Two small shoots appear from under the rich soil, desperately pushing their way through the mulch formed from layers of fallen leaves, marking the many autumns that have passed.
Oak: First!
Sycamore: That's cheating, you started before me!
Oak: Call it a draw then.
Sycamore: I suppose... Hey, check out my leaves
Oak: Pretty! Woah, look at mine
Sycamore: They're kinda weird, all wibbly and stuff
Oak: I can nearly see the edge of the forest from up here
Sycamore: How did you get so tall already?
Oak: Haha, it's because I stole all the water
Sycamore: Hey! Leave some for me, I'm practically falling over
Oak: It's okay, there's a stream over there
A thin oak branch twists away from the sun and extends toward a nearby brook, ending in a small, tendril-like blossom. Under the drying soil, the Sycamore roots spread out, reaching thirstily for the moist mud to the right.
Sycamore: Thanks. Hey, wow! That was a cold one!
Oak: What was?
Sycamore: That winter, never mind it's warming up now.
Oak: Say, what do you suppose that is?
Sycamore: Oh yes, I see it. Gosh it's rather large isn't it?
Oak: And shiny! Look, it's growing.
Sycamore: So it is, and getting closer to the forest. Smoke's coming off it!
Oak: Here, hold onto me.

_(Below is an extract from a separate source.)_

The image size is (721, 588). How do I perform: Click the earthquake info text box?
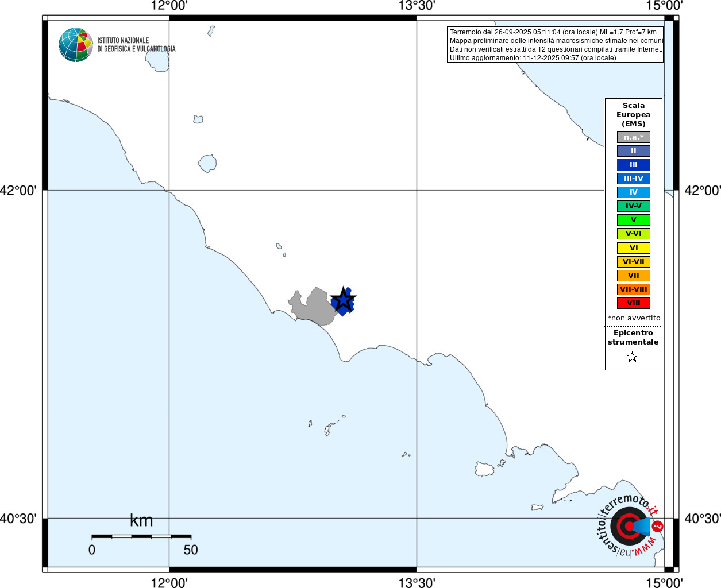555,45
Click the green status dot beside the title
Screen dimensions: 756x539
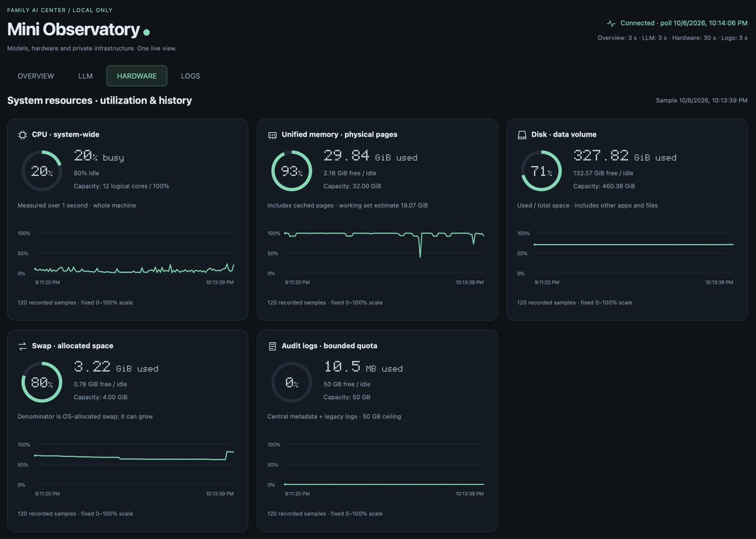146,32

And send your roots deep, we don't want it knocking us over.
A branch learned out from each tree, growing and shaping themselves to reach across the space between them. Leaves sprouted from the thick wood, which stretched out in salute to the sun before curling up and falling down to the mossy land below. The branches still crept ever closer to one another, thinning as they stretched out to touch each other. Finally, they met. The thin twigs curled around one another, smaller stems creeping into crevices in the other's bark.
CHOP!
And then the Oak tree was gone.
Sycamore: Oak? What was that crash? Where are you?.......Oak?
The Sycamore's leaves grew thin, tinged with spots of yellow and brown. The trunk became cracked, the brittle bark flaking off. The seeds all leapt from the sinking ship, spinning and gliding in a flurry, whipped away by the wind. The Sycamore was shaken and stripped until all that remained, was a tree.